私は植物療法士として、嗅覚生理学に基づき、日常生活の中で香りを積極的に取り入れています。香りの持つ効果は高く、気分に大きな影響を与えることを実感しています。
香りの分子は、鼻の奥にある粘膜に溶け込み、受容体と結びつくことで、電気信号と変換され、ダイレクトに脳へと伝わるそうです。この伝達にかかる時間はわずか0.2秒と言われています。
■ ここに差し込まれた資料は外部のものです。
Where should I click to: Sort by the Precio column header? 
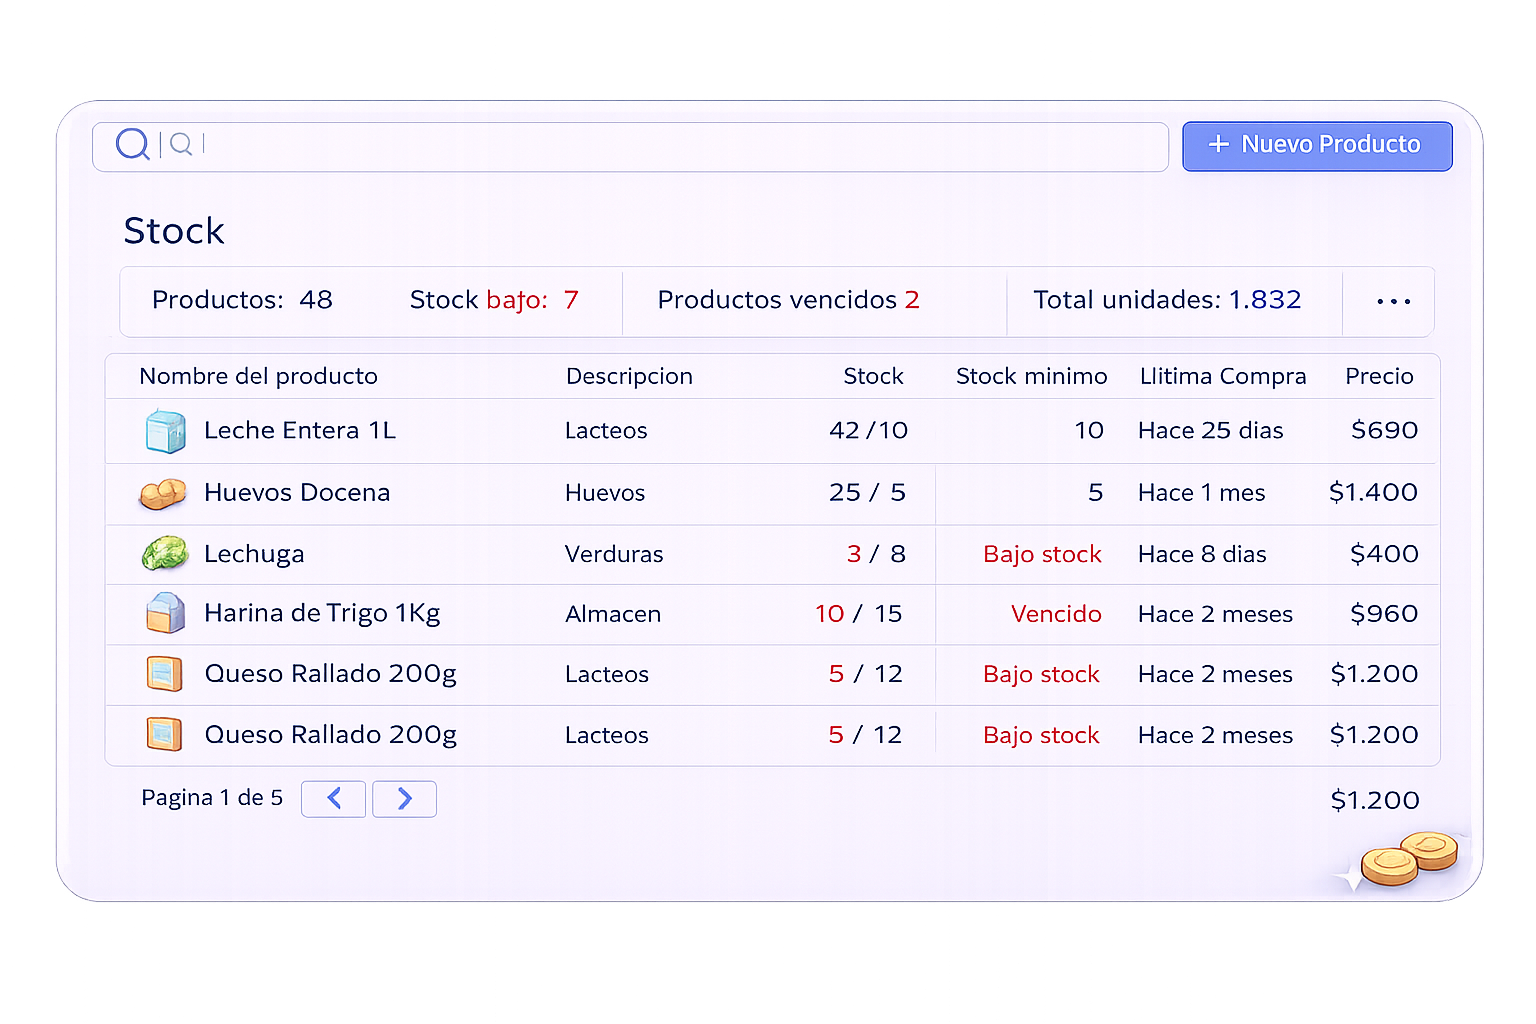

記憶や情動を司る大脳辺縁系に伝わるため、効果の現れが早く、記憶にも残りやすいのが特徴です。気分を瞬時に変える。香りのこの特性は、大きな魅力だと感じています。
植物の花や実、枝、葉っぱなどから採れる精油。

「自然の香り」といえば、テルペン類(森林や柑橘系の香りをつくる成分)やエステル類(フルーツや花の甘い香りの主成分)など、数十〜数百種類もの化学成分が凝縮された精油が代表的です。これらの成分が香りを形づくり、風邪予防、花粉症対策、リフレッシュやリラックス、睡眠サポートなど、さまざまな作用をもたらします。ですが、今回お伝えしたいのは、アロマの機能性についてではなく、眠る時に身に付けるフレグランス、「寝香水」についてです。
眠る前にフレグランスを纏うということ。

ファッションの延長線上で語られることの多いフレグランスですが、私は、眠る時にもフレグランスをつける習慣があります。
その日の気分で好きな香りを選び、心地よく眠りにつきたいのです。
香りをつけるタイミングも、その日の状況によって変えています。寝る直前につけることもあれば、睡眠前の30分から1時間前に香りを纏うこともあります。
つける場所は、主にうなじやデコルテ。ふんわりと香りが立ち上り、寝ている間も心地よさが続きます。外出時には控えがちな部位にも気を遣わずにたくさんつけられるのも、「寝香水」ならではの楽しみ方です。